Work request
Skipping all pictures, print exactly the lines below from the one with "Screen dimensions: 501x317" through the final line.

Stored items:
####################

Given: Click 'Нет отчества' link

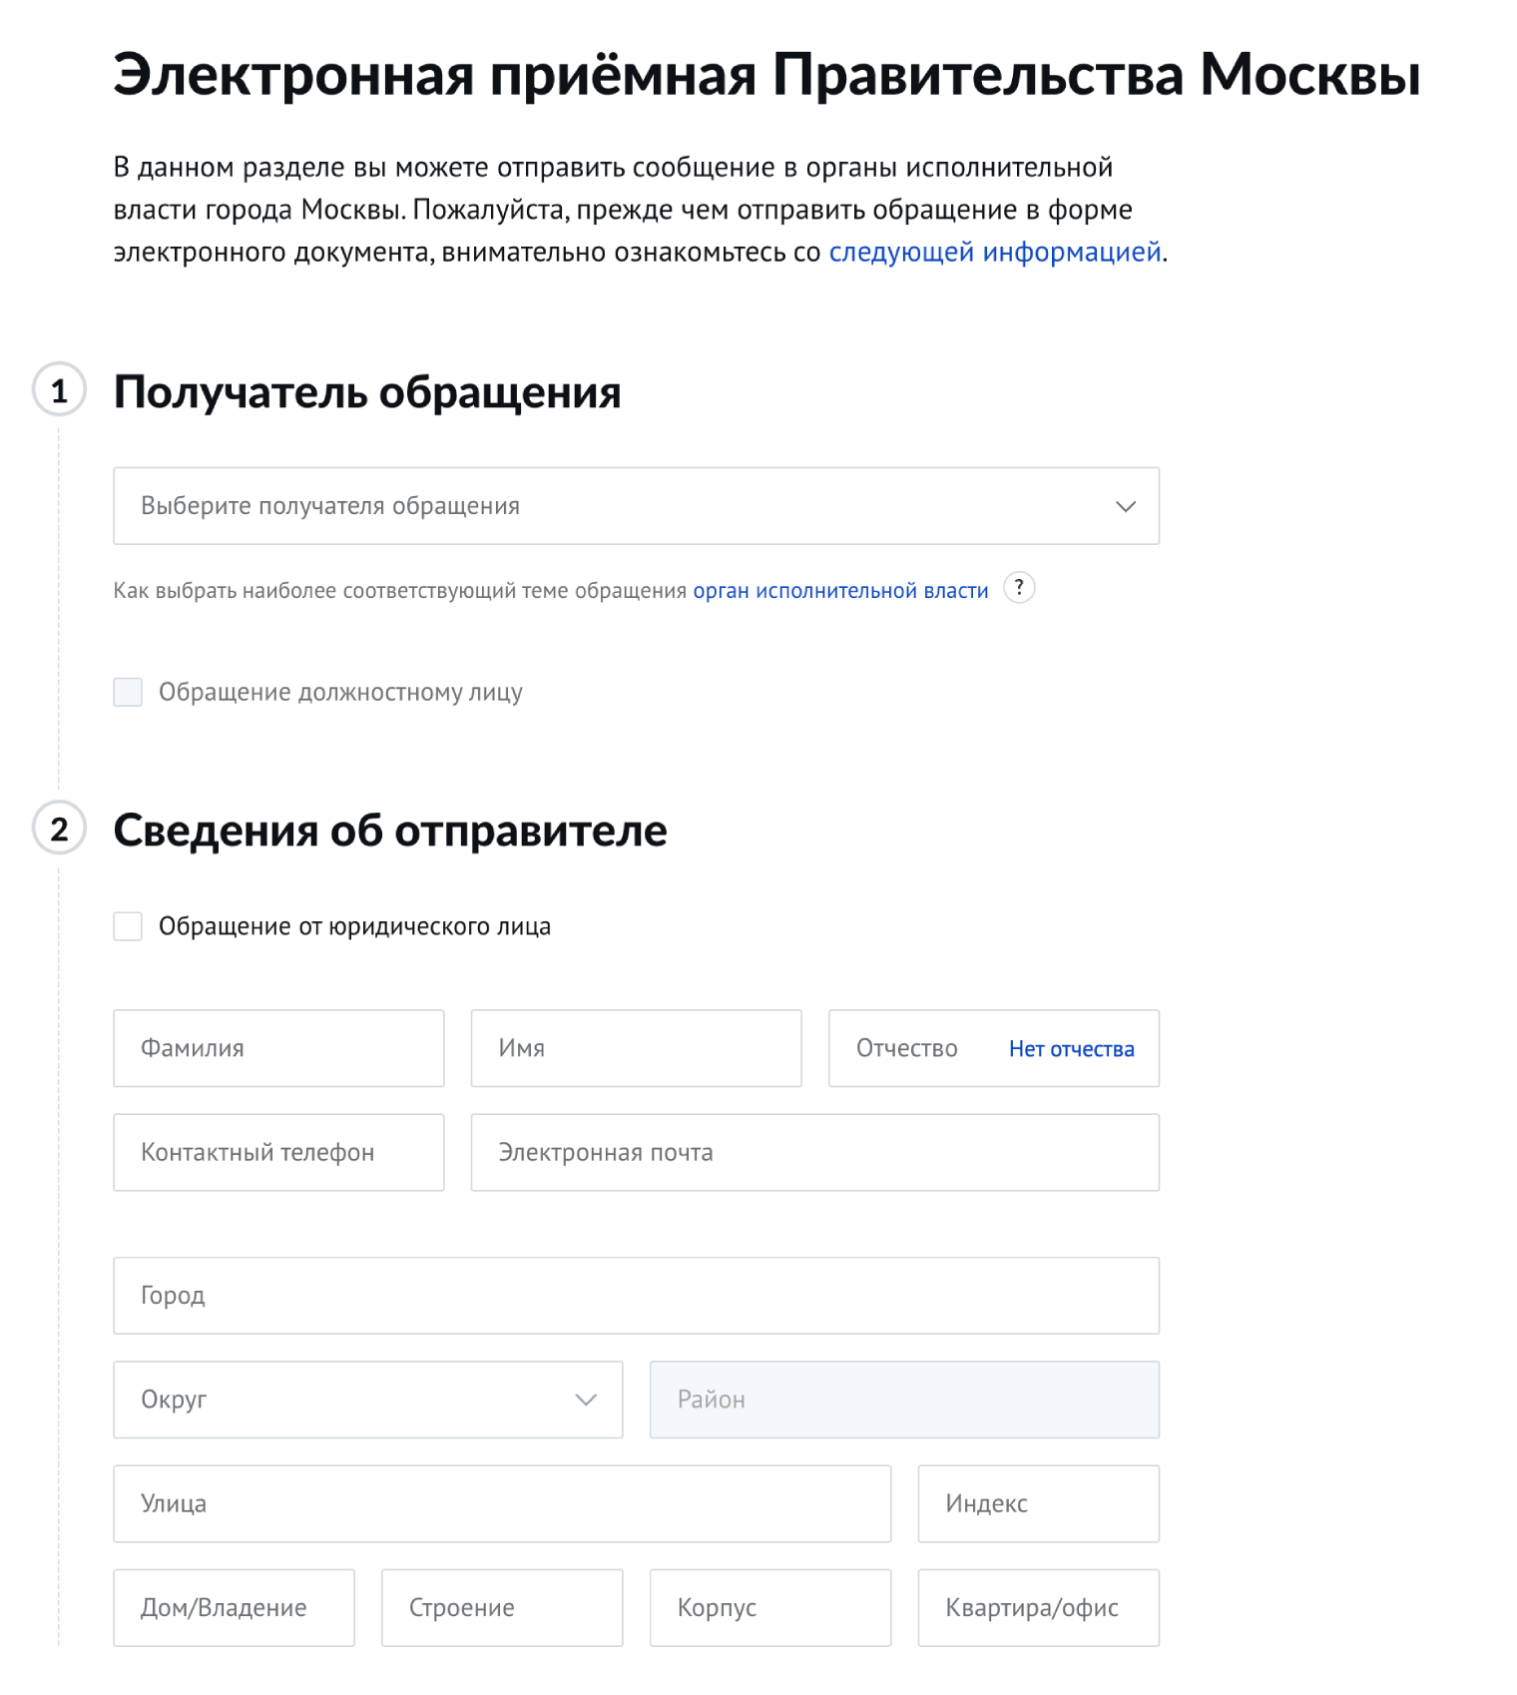Looking at the screenshot, I should [x=1071, y=1049].
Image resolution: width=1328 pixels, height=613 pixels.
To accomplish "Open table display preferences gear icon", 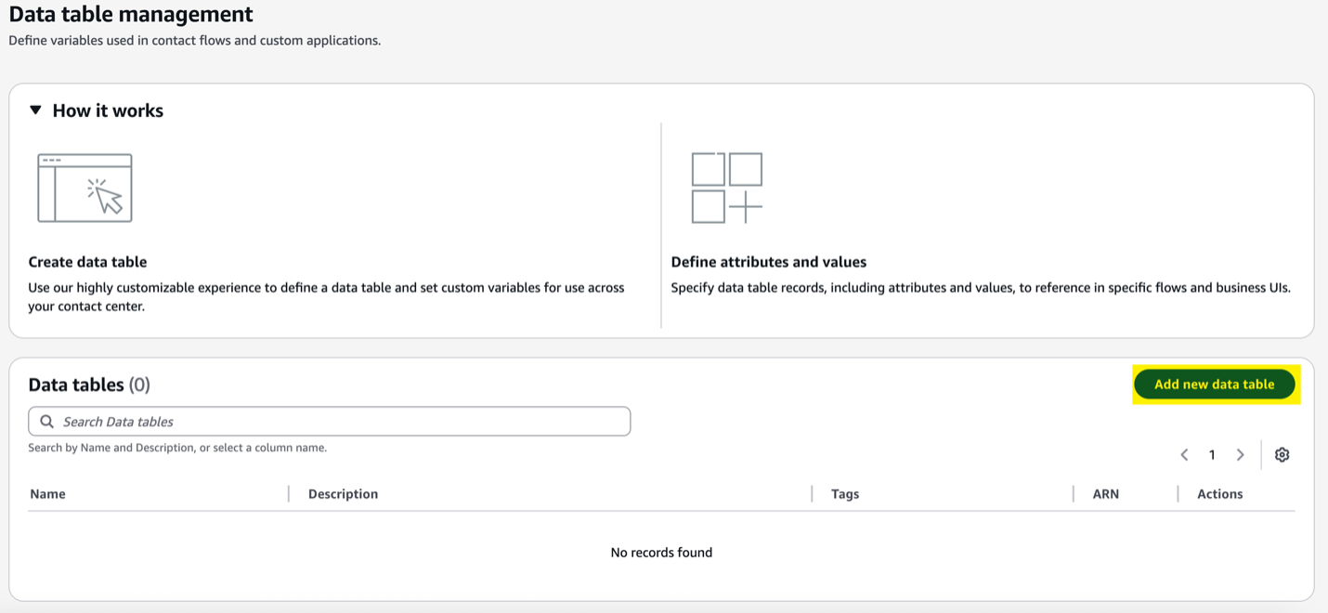I will click(1282, 454).
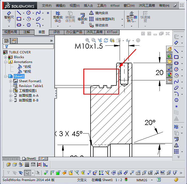Screen dimensions: 187x184
Task: Toggle the rebuild status traffic-light icon
Action: point(126,180)
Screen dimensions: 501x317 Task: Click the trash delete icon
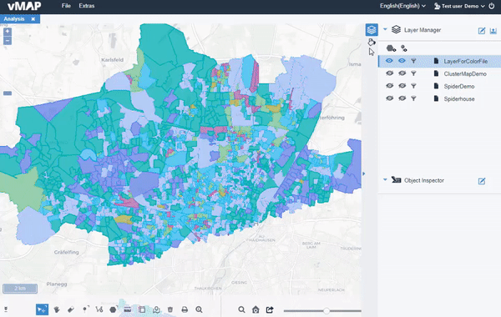tap(170, 309)
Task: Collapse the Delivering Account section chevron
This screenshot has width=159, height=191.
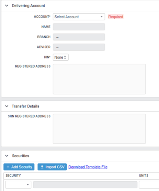Action: point(7,6)
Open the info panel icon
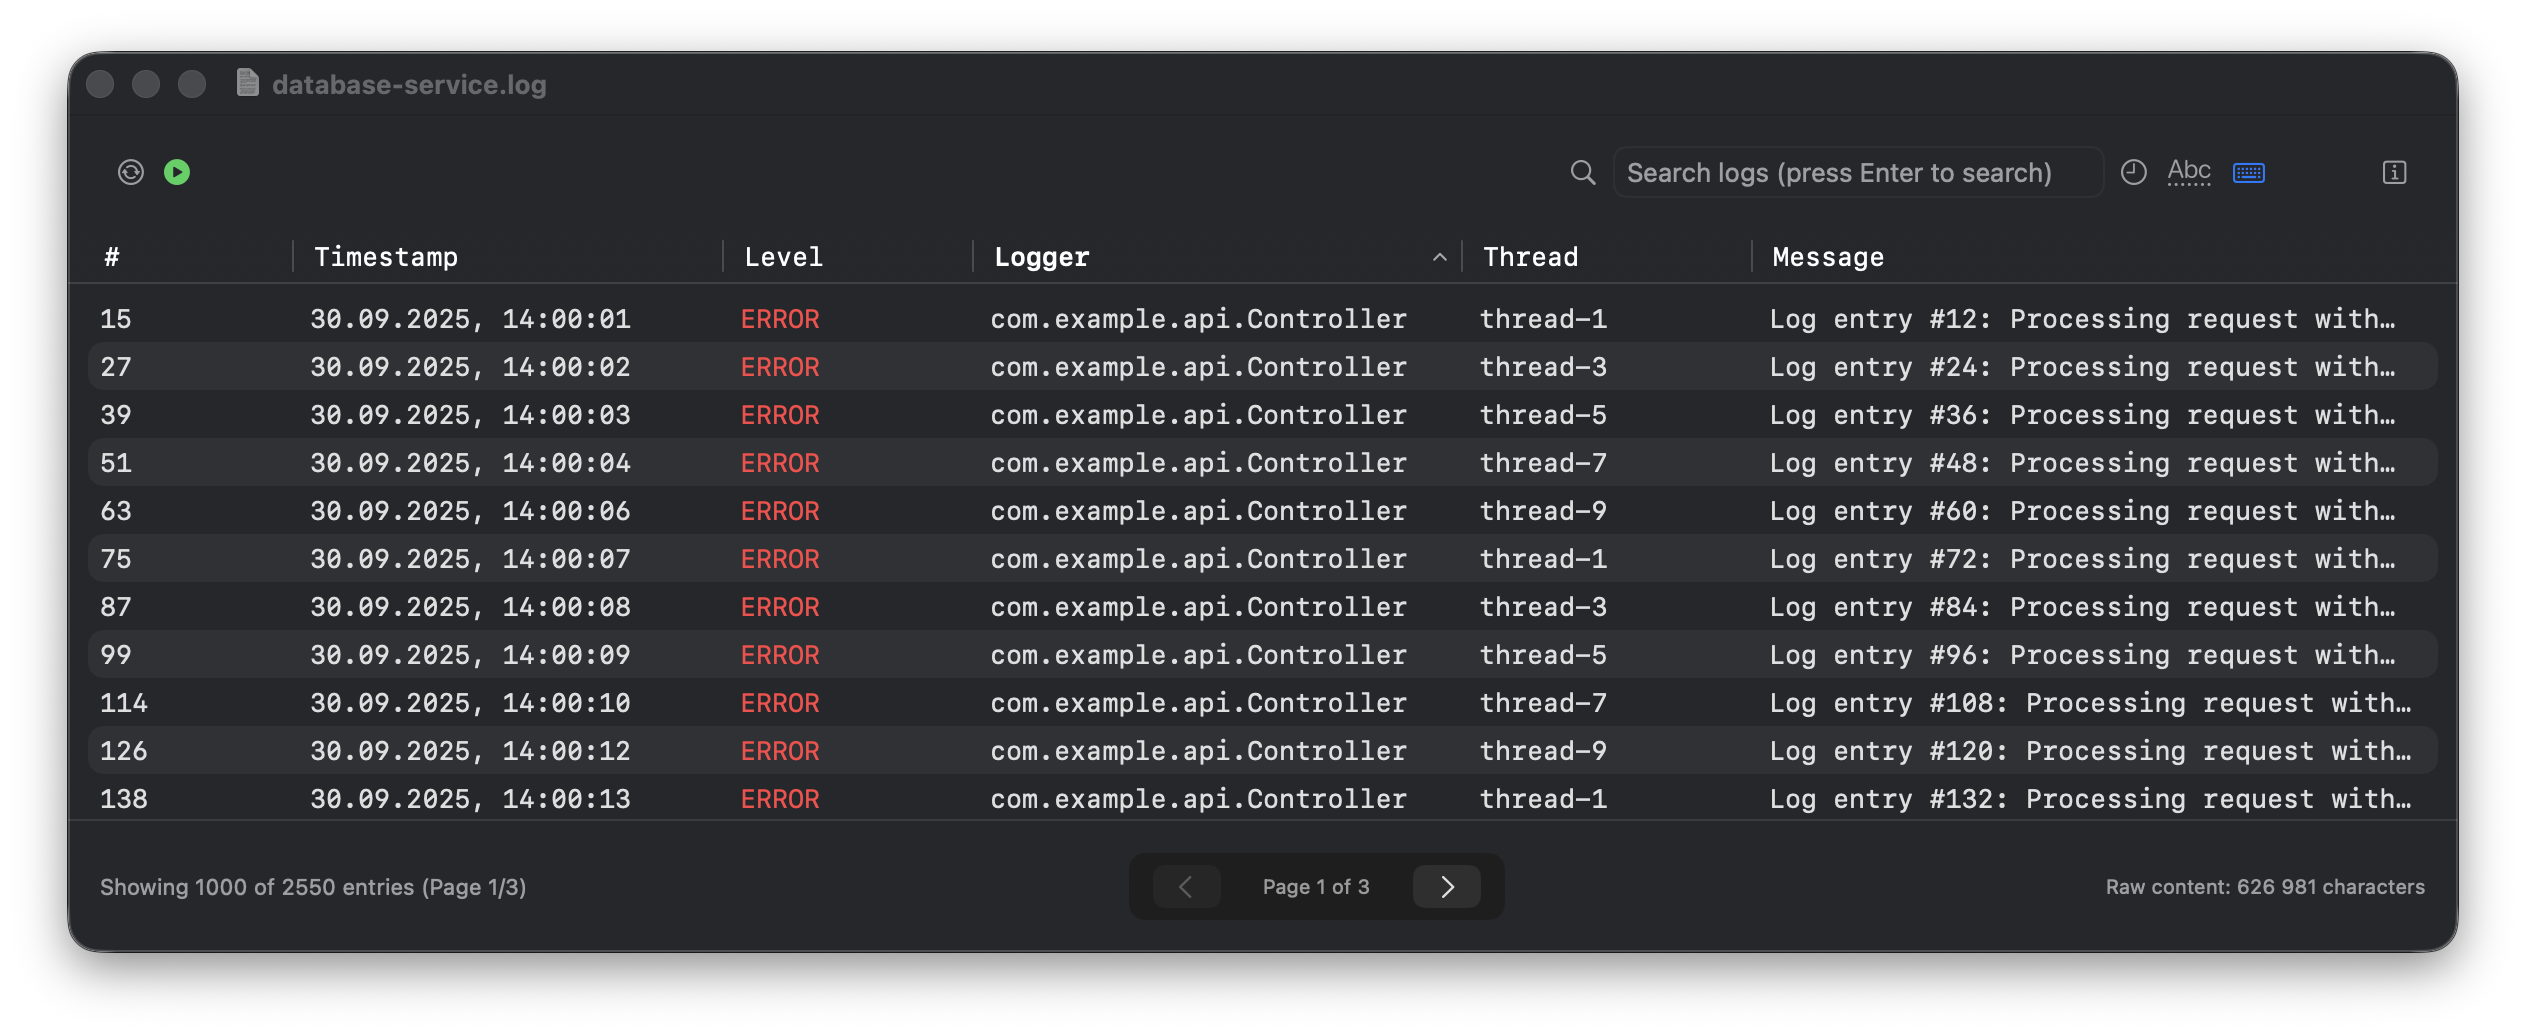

####################

Result for this task
Screen dimensions: 501x317 Task: Click the trash delete icon
tap(170, 309)
Task: Collapse the Delivering Account section chevron
This screenshot has width=159, height=191.
Action: point(7,6)
Open the info panel icon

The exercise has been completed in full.